Pixel coordinate grounding data
::::::::::

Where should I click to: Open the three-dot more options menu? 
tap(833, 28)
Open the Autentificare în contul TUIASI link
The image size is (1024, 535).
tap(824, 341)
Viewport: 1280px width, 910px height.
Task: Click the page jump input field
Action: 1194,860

::::::::::

### Work to complete
Write out all of the entries above, exactly and in full.

### Answer for the task
Where should I click to: Open the three-dot more options menu? 
tap(833, 28)
Open the Autentificare în contul TUIASI link
The image size is (1024, 535).
tap(824, 341)
Viewport: 1280px width, 910px height.
Task: Click the page jump input field
Action: 1194,860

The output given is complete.